How many measurements do we need to reconstruct a digital object to within fixed accuracy?

Emmanuel Candes
California Institute of Technology
Mathematics

How many linear measurement do we need to make about an object (a digital signal, a digital image, and so on) to be able to reconstruct this object to within fixed accuracy?

In this talk, we will show that if one takes K log N random coefficients, then one can essentially reconstructs the K largest coefficients of the signal in any fixed basis. That is, one has an error of approximation which is nearly the same as that one would achieve by knowing ALL the coefficients and selecting the K largest. The logarithmic factor is sharp and cannot be improved upon. Moreover, the signal can be reconstructed by solving a simple convex optimization program; in fact a linear program.

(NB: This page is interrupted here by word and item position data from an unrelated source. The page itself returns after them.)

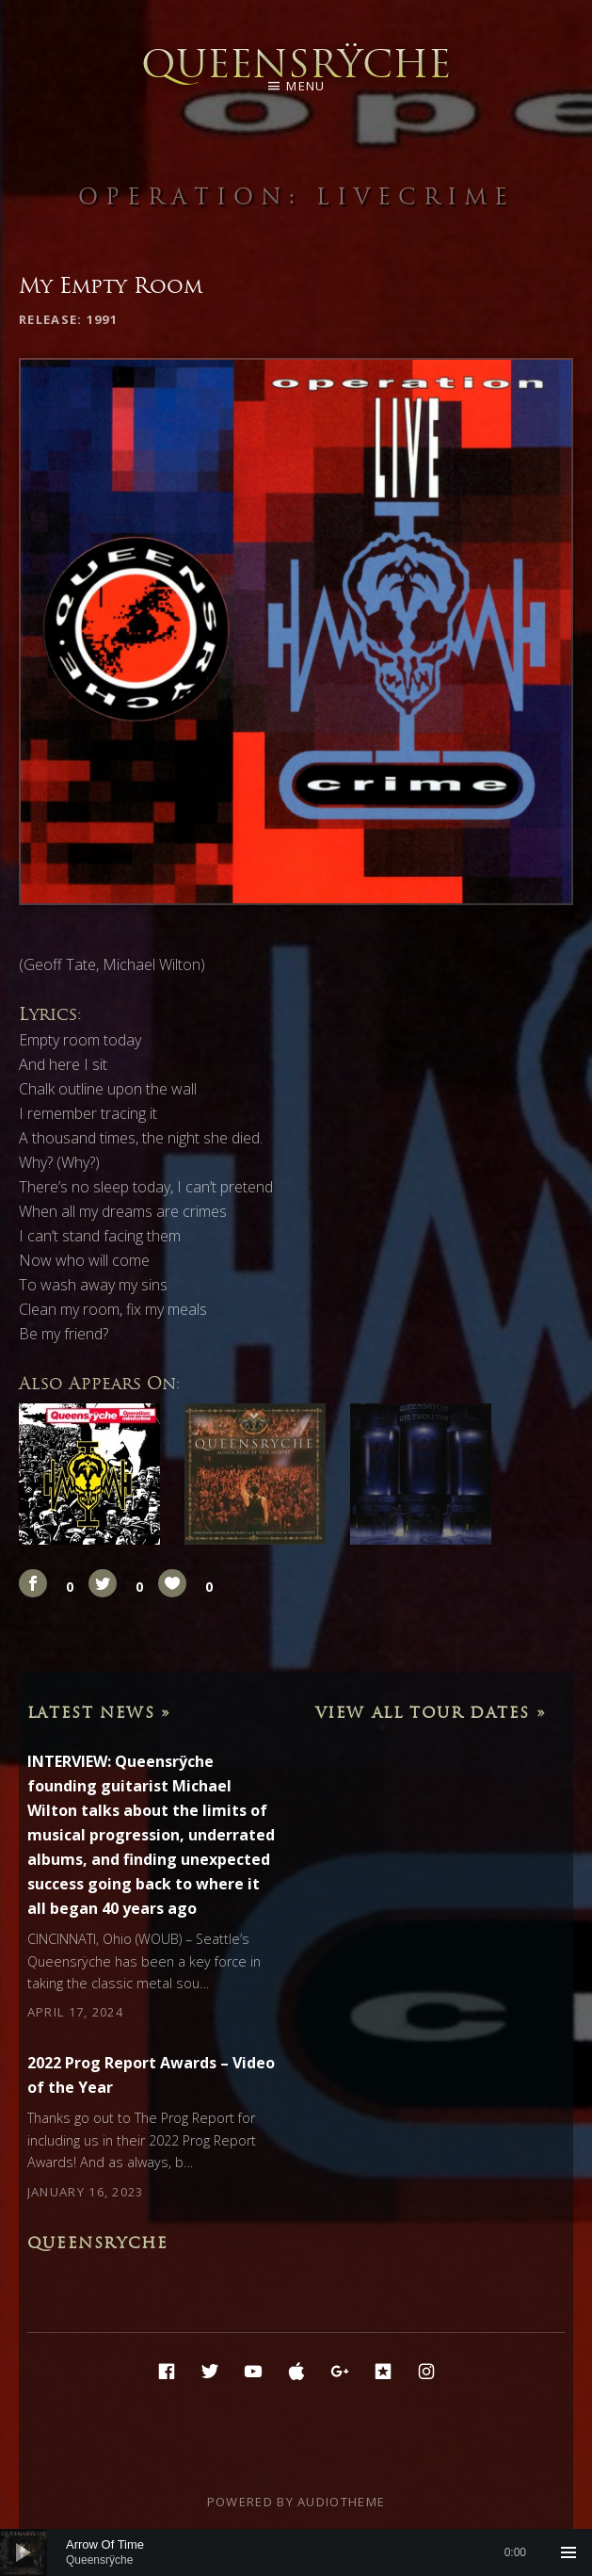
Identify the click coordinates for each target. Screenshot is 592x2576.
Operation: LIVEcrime (296, 196)
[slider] (296, 2552)
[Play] (23, 2552)
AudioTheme (341, 2501)
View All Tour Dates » (431, 1712)
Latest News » (99, 1712)
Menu (305, 85)
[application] (296, 2552)
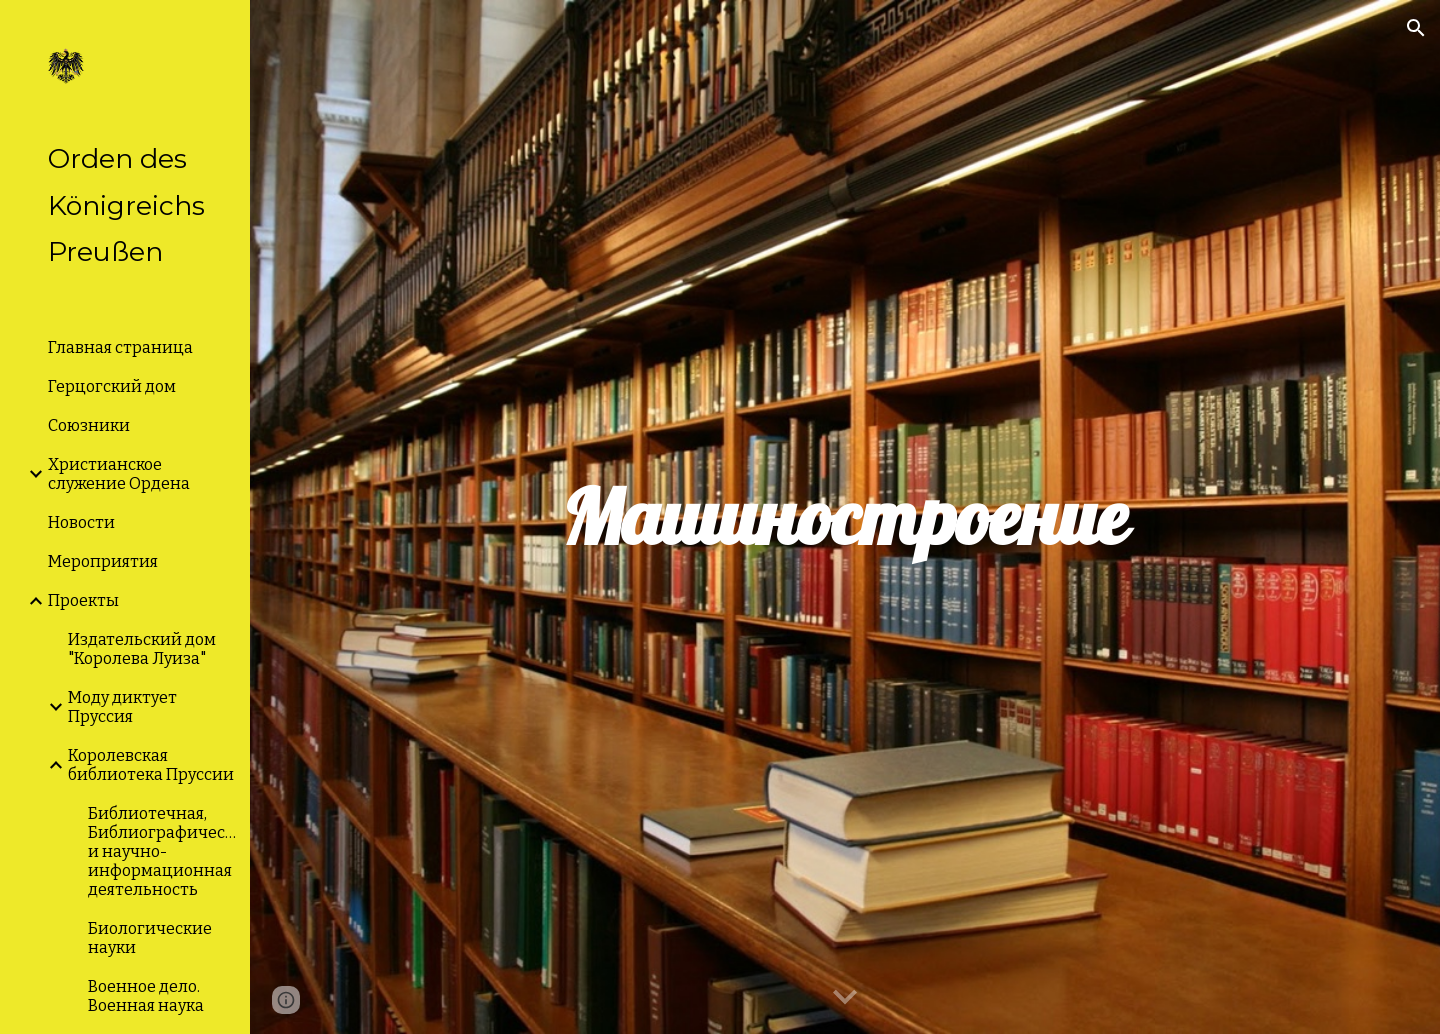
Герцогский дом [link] (112, 386)
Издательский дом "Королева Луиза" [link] (142, 649)
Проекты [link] (83, 600)
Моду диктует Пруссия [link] (122, 707)
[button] (1416, 28)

The ability to recover or approximately recover an object from only few measurements depends on a crucial property we call the uniform uncertainty principle. We will describe this property together with its implications, and present promising early numerical experiments.

There are connections with the agenda of coding theory, we can think of the random measurement process as some kind of universal encoder. The encoder essentially correlates the signal with white-noise and the decoder upon receiving such quantized random measurements, reconstruct an approximate signal by minimizing the l1-norm. There is a sense in which this encoder/decoder pair asymptotically achieves nearly optimal information theoretic limits.